Паника внутри меня достигает критических пределов. В глазах темнеет, пока я не вспоминаю о необходимости дышать. Но едва мне удается жадными глотками втянуть кислород, пальцы Дани перемещаются. Покидая мою ноющую киску, вжимаются в анус.
– Ты говорил, что и так не будешь проникать… Не будешь трахать… Никак не будешь, Дань… – хнычу, воскрешая хладнокровное заявление, которое когда-то обидело, а теперь видится спасением.
Сзади меня разливается будоражащий, лишающий остатков разума смех.
– Планы поменялись, ведьма.
– А мои – нет! Я так не хочу!
– Ты еще не понимаешь, чего хочешь, Марина, – расчетливо льется очередное убеждение. Он не сомневается ни на секунду. Он… Он уже предвкушает то, что нас ждет. А мне просто страшно. Очень страшно! Особенно когда Даня выдыхает: – Готовься, Чаруша. Доведу тебя до беспамятства.
Боже, зачем я только приехала сюда? Боже…
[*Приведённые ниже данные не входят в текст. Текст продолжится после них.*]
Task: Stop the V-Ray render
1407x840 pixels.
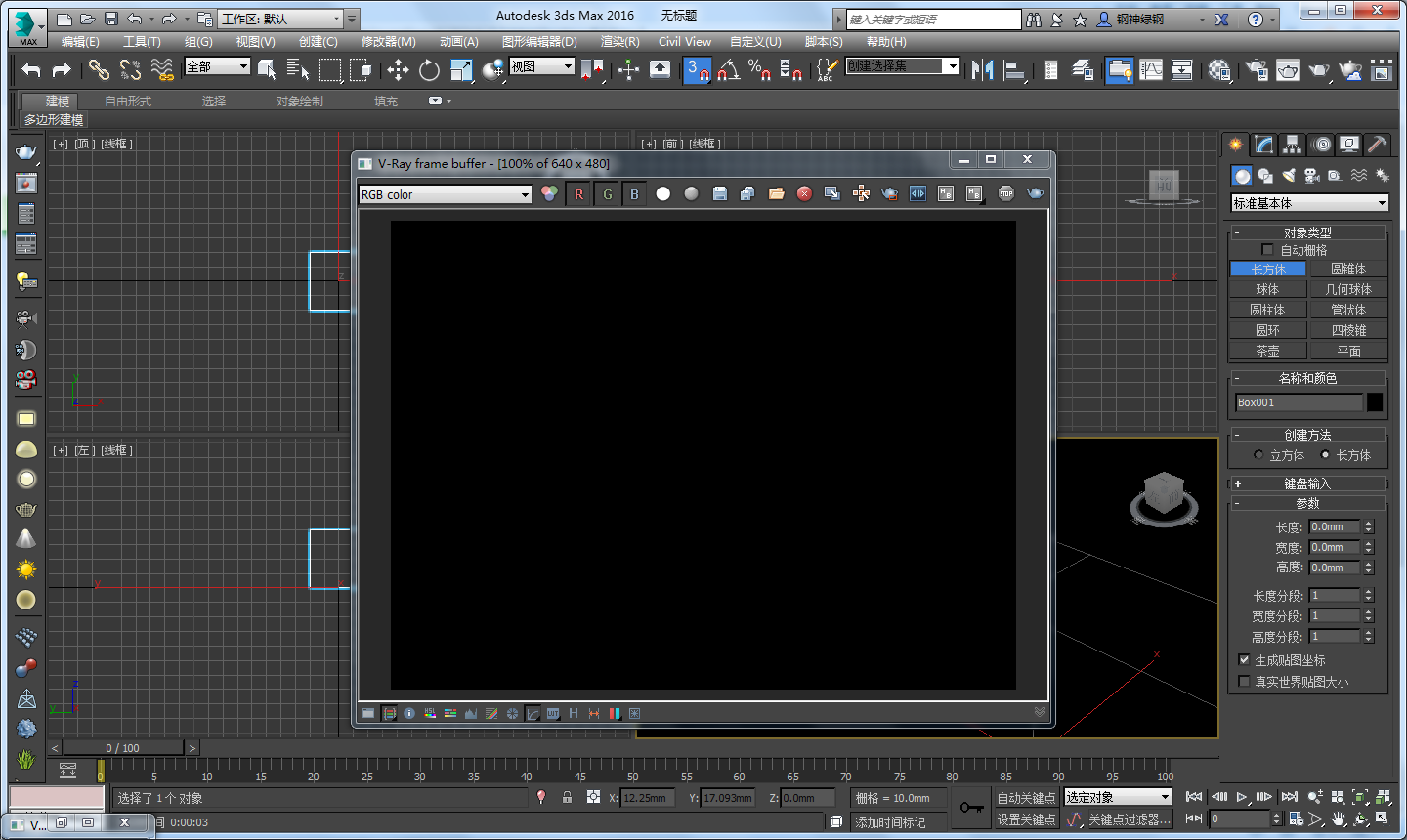Action: coord(1003,193)
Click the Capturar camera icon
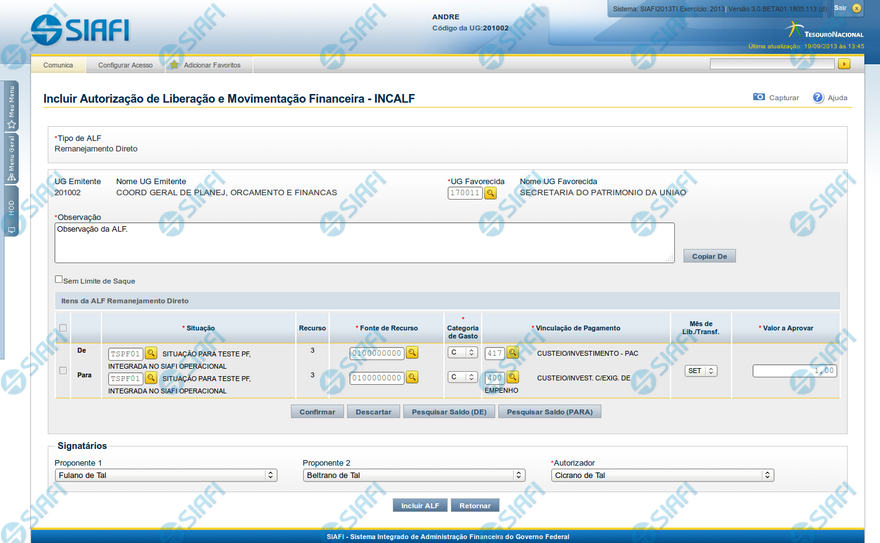This screenshot has width=880, height=543. tap(759, 97)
Дергаюсь. Вырываюсь. Подаюсь вперед. Встаю на колени. Сдавленно пищу, когда чертова кровать начинает кружиться, словно долбаная карусель.
– Что ты делаешь? – спрашивает и ржет Даня. Поймав меня руками, прижимает и присаживает на свой член. Сдохнуть, какой он большой! – Куда ты бежишь, Динь-Динь? – хрипит приглушенно. – У тебя по ногам течет.
Чувствую, конечно. Густые соки моего безумного возбуждения тянутся по внутренней поверхности вязкими и липкими полосками.
– Уф, – грубо выдыхает Даня, кусая меня за шею. Рукой лобок накрывает. Будто выжимая, сминает мою киску пальцами. Настолько жестко, что, кажется, фиолетовые отеки оставит. А меня пробивает… Пробивает огненными стрелами удовольствия. – Уф… Уф, вот это писюха… Я хуею, Чаруша… Е-е-е… Я от тебя зверею… Ебать тебя не переебать… – и толкается.